GIVEN TASK:
Collect each line of the data that contains the string "header". Letter case matters.

MATERIALS PROVIDED:
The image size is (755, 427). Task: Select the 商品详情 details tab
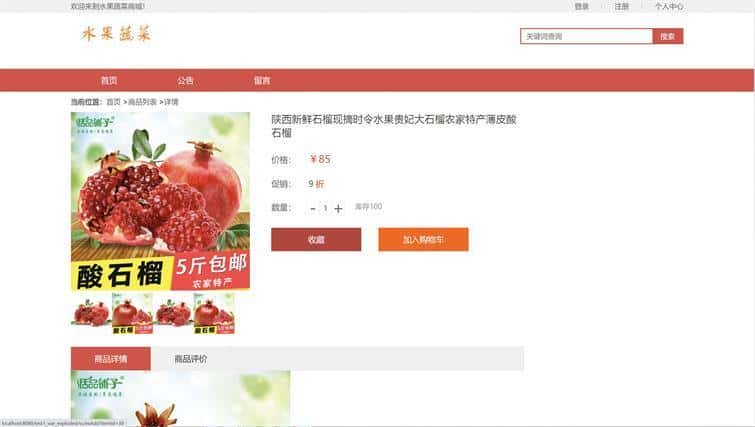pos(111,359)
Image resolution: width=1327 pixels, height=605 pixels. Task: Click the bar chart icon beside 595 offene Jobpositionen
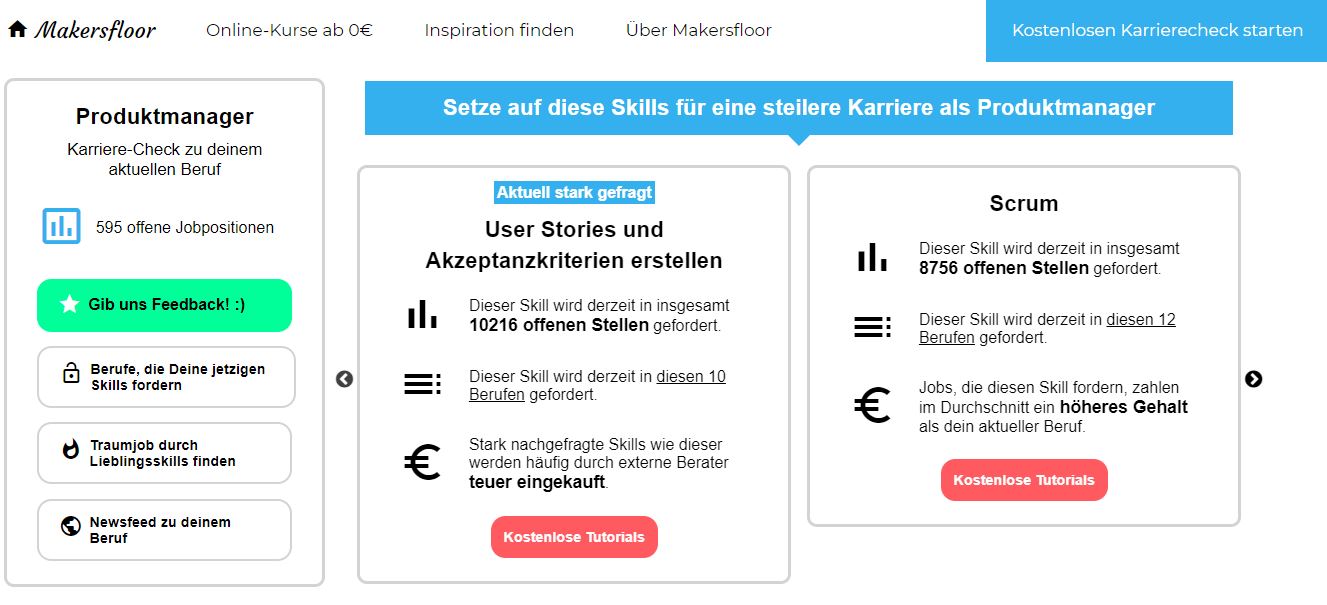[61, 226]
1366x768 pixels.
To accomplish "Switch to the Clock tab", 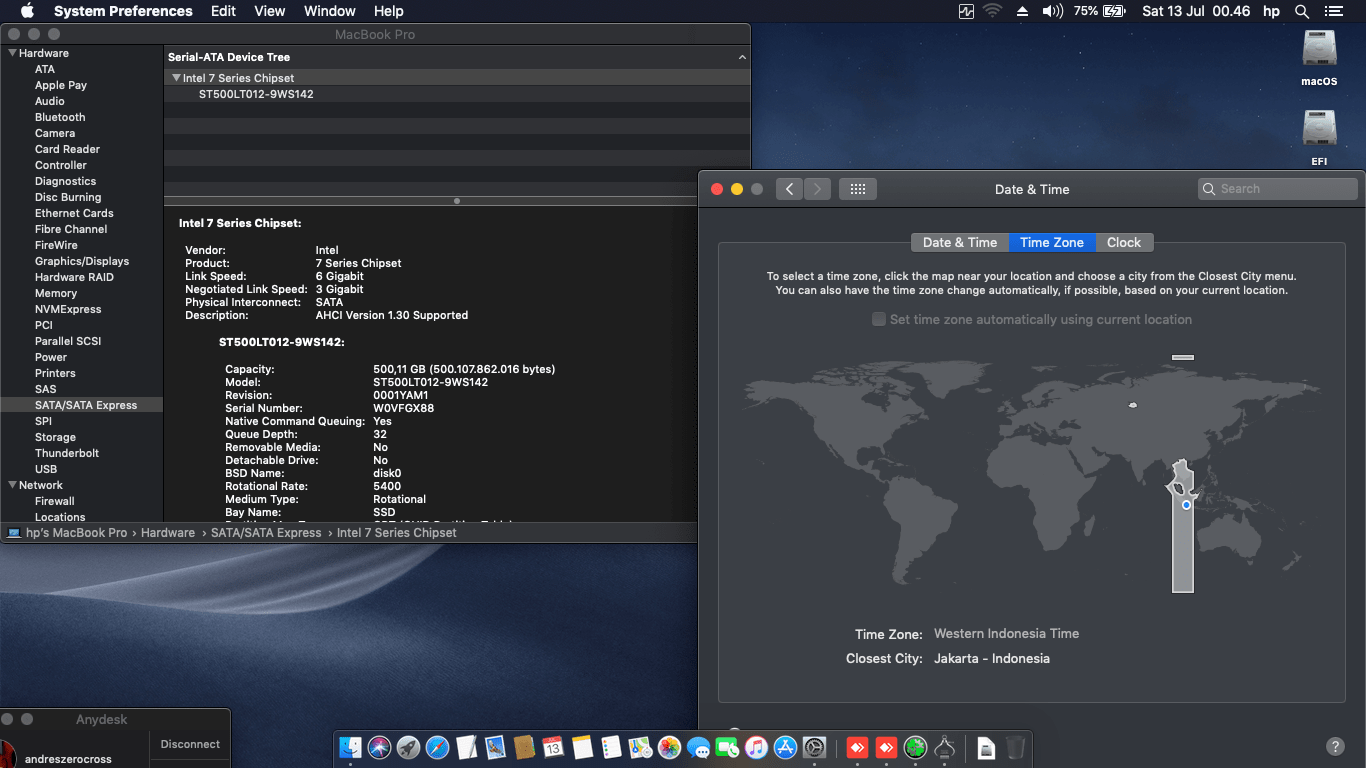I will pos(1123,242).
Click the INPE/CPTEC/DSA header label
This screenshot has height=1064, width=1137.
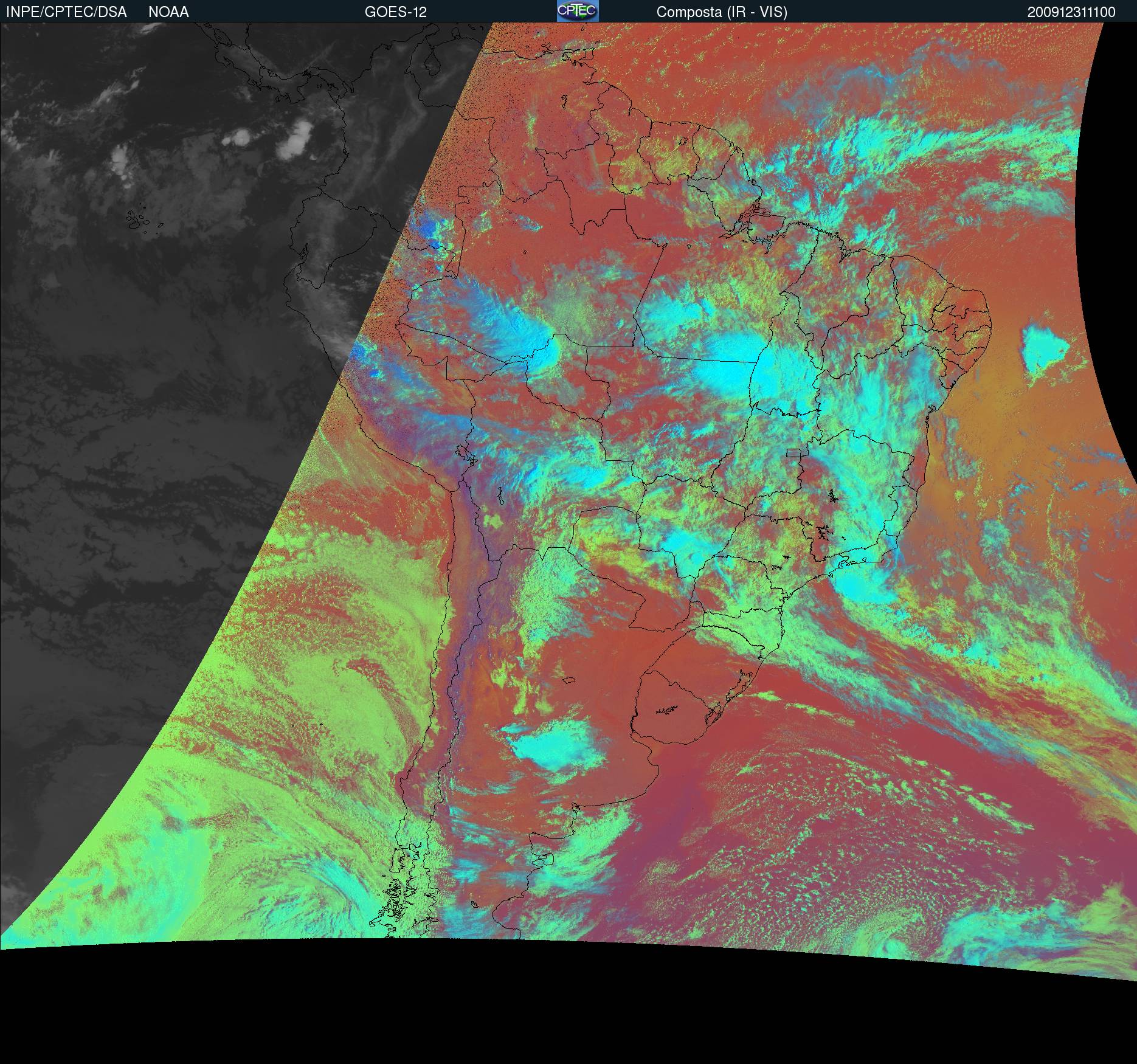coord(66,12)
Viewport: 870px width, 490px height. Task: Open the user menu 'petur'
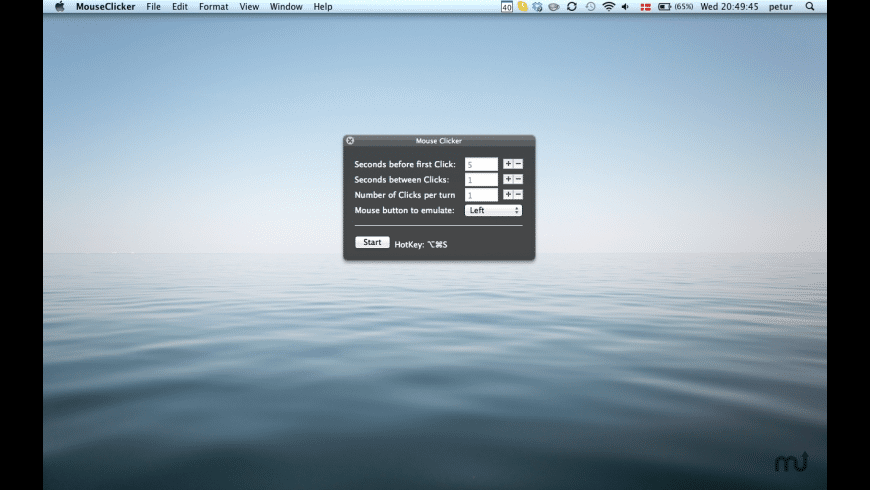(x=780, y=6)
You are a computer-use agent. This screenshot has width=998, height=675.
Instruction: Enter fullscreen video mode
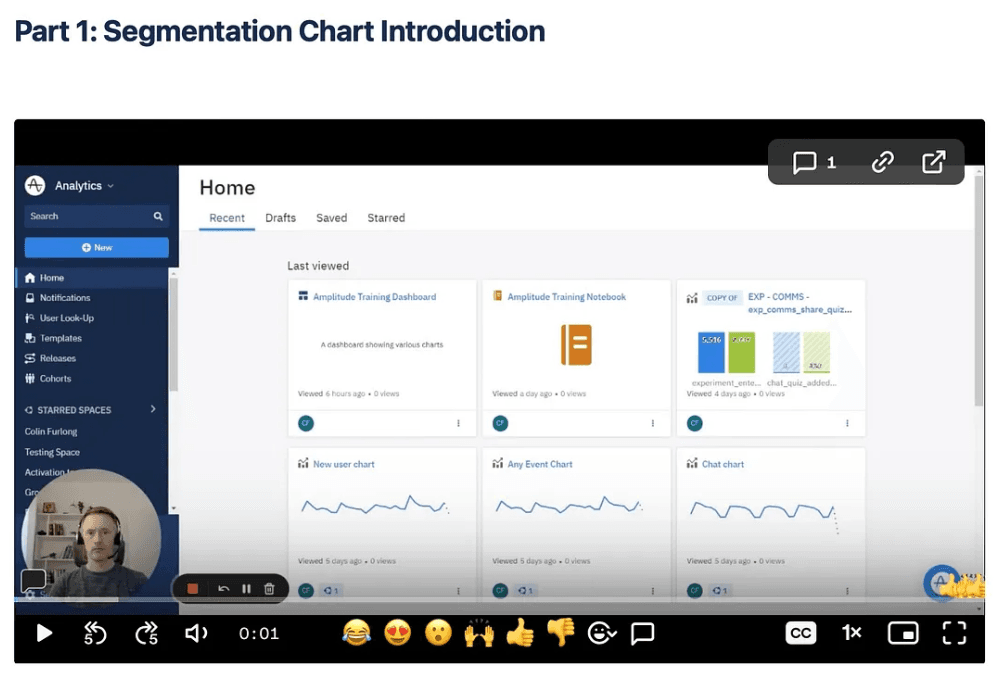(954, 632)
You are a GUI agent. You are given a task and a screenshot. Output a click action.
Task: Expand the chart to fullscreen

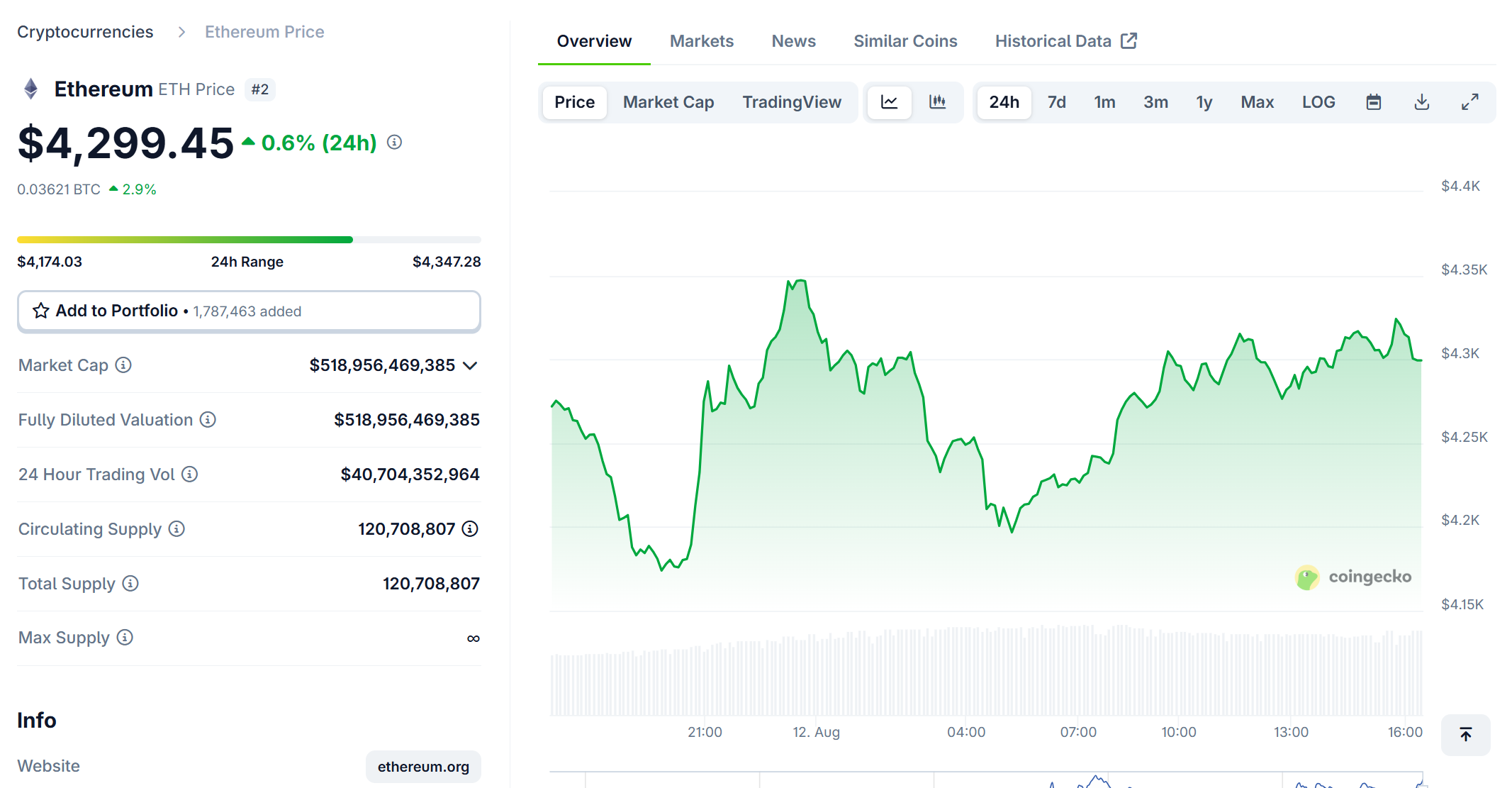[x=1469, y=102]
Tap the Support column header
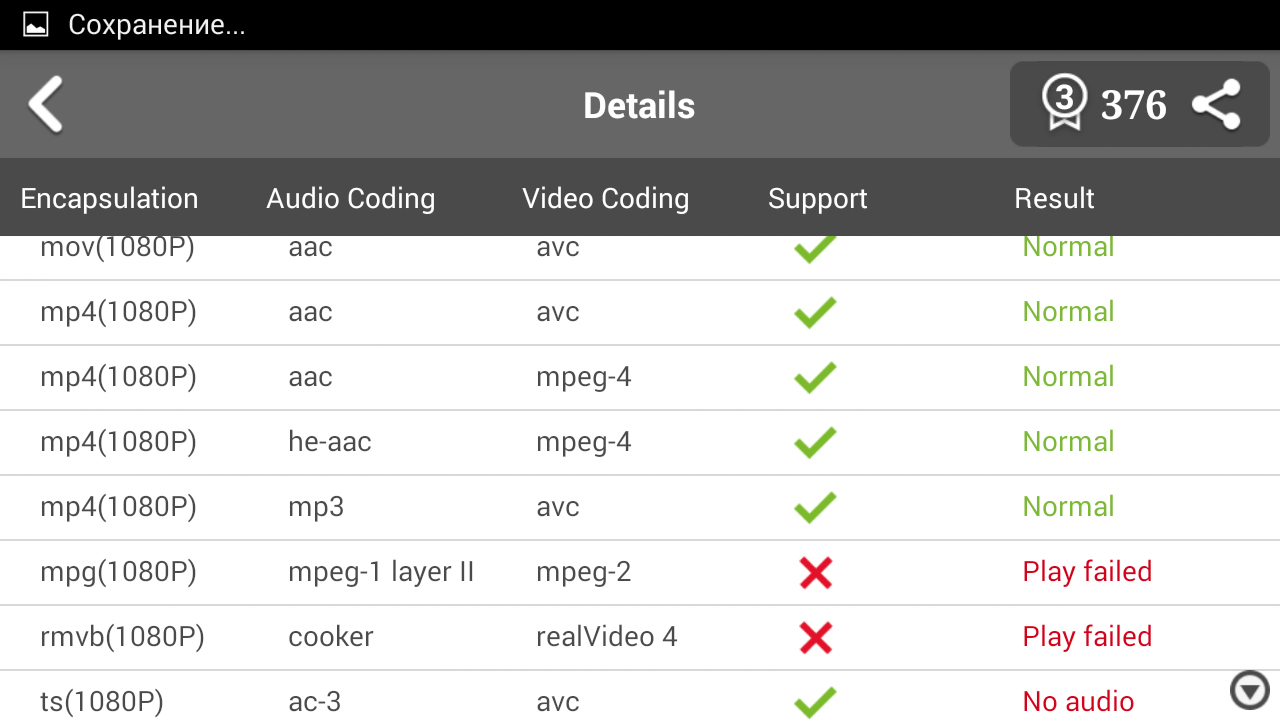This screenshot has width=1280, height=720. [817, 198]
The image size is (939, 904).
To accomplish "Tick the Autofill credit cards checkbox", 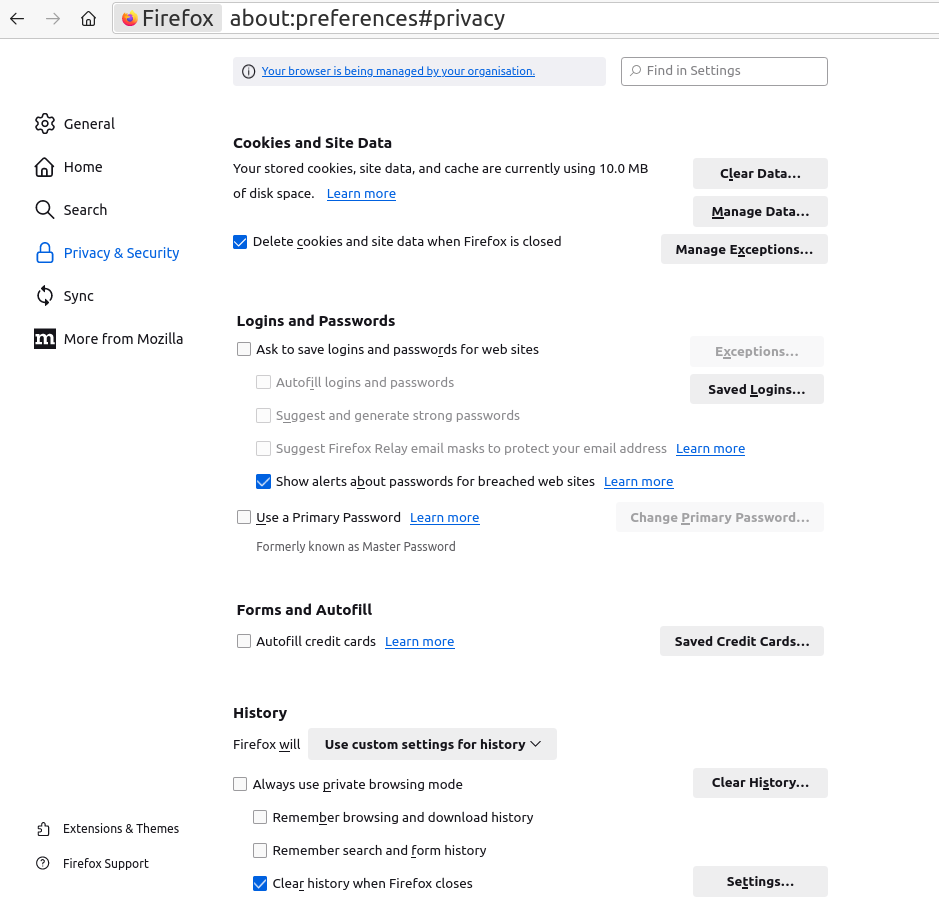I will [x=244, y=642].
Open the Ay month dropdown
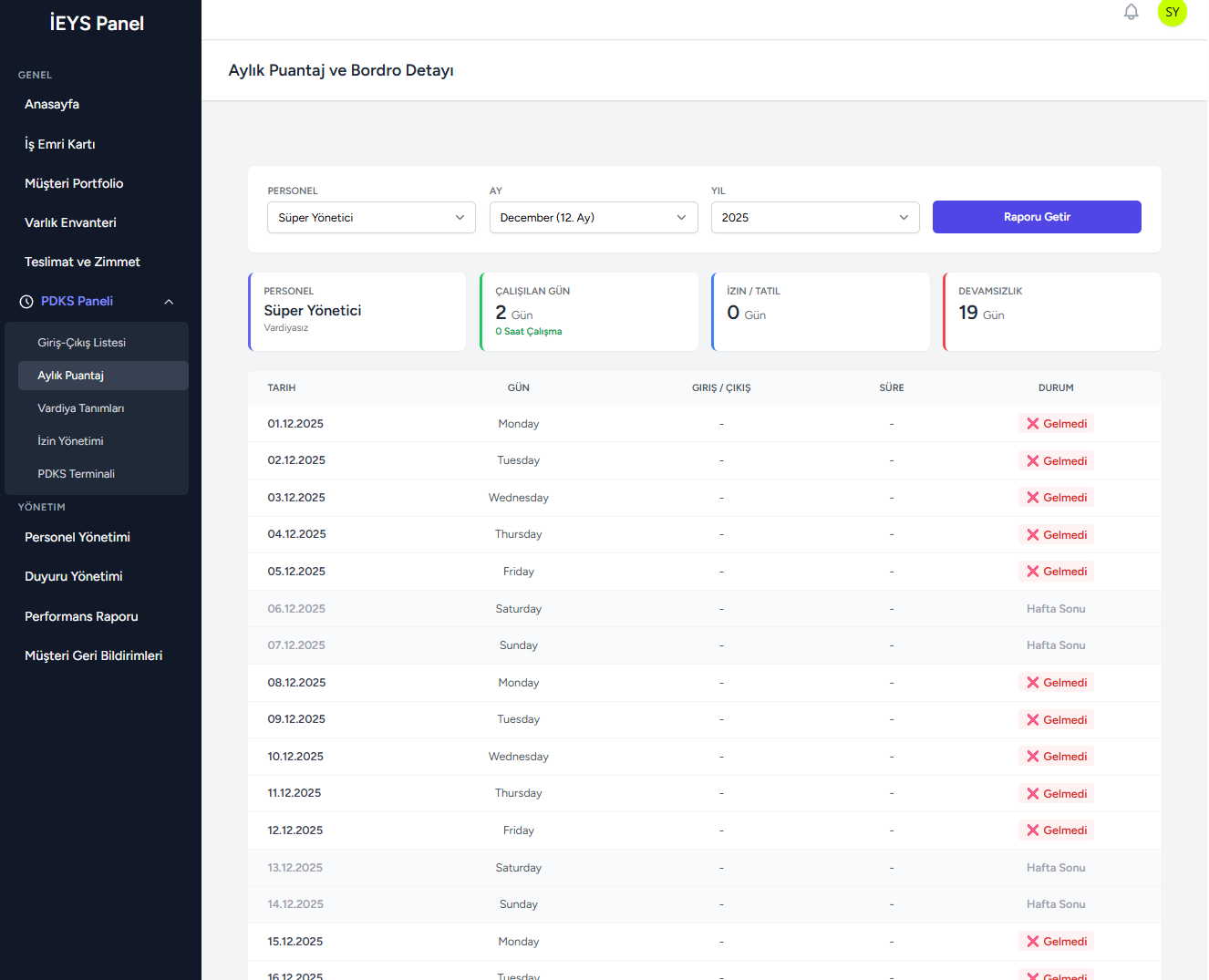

RESULT FOR THIS TASK:
Click the INPE/CPTEC/DSA header label
Tap the Support column header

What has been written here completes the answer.